多くの中小企業経営者に勇気と指針を与えた稲盛和夫氏は、自身も若い頃は恵まれた環境ではありませんでした。しかし、困難を乗り越え、運命を切り開いていく中で、次のような言葉を残しています。
「災難や苦難に直面しても、嘆かず、腐らず、誰かを恨まず、不満を言わず、ただ前向きに努力を続けることが大切です。いま経験している苦しみは、未来のより良い出来事のために、また自分が成長するためにあるのだと信じ、耐え抜き、むしろ感謝する気持ちを持つことが重要です。
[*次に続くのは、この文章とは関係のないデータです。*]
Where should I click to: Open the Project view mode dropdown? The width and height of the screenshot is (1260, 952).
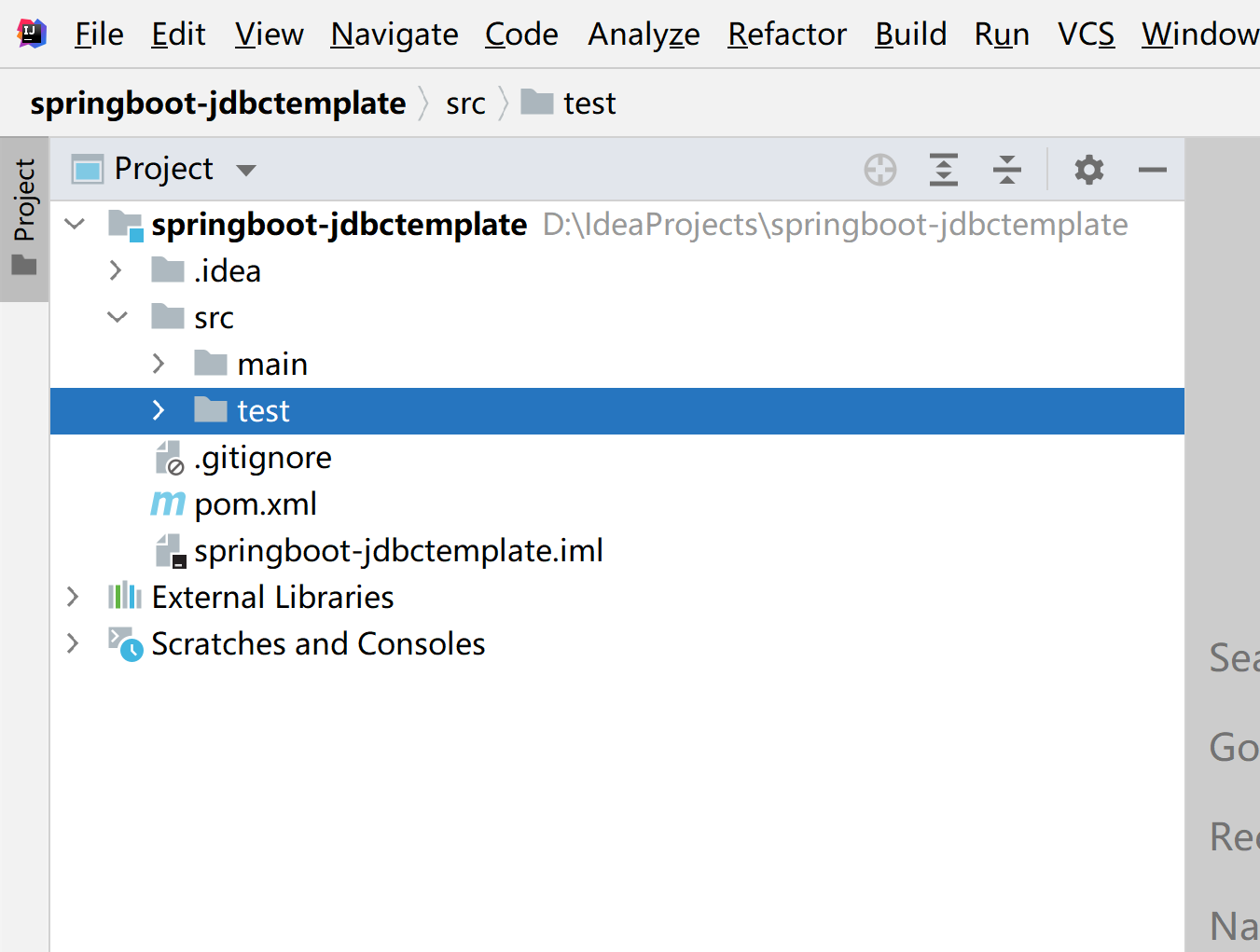coord(245,169)
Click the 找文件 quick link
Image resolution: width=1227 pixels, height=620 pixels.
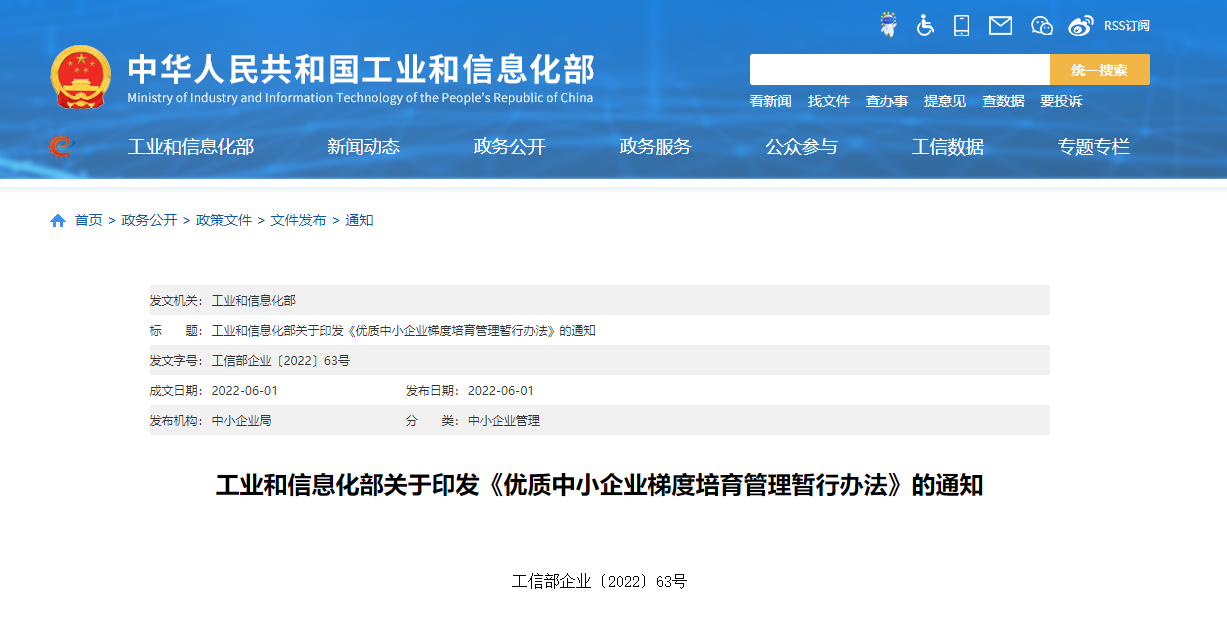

反対に、良いことが起こった時は、決して驕(おご)らず、偉ぶらず、謙虚さを忘れないこと。『こんな素晴らしい機会に恵まれてよいのだろうか』と、感謝の気持ちを持つことが、素晴らしい人生を生きるための絶対条件です。」
—(参考:「致知」2025年4月号)
この言葉から、大きなことを成し遂げた人は、人生の節目ごとに心を高める努力を惜しまなかったことが分かります。
また、カトリックの信仰を持ち、東京大学大学院人文科学研究科の博士課程を修了された鈴木秀子シスターも、人生の苦難について次のように語っています。
「人生では、愛する人の死や病気、天災など、自分の力ではどうにもならない出来事が起こることがあります。逃げたくても逃げられないそんな時こそ、私たちは忘れてはいけません。どんなに辛い出来事にも、必ずプラスの面があるのです。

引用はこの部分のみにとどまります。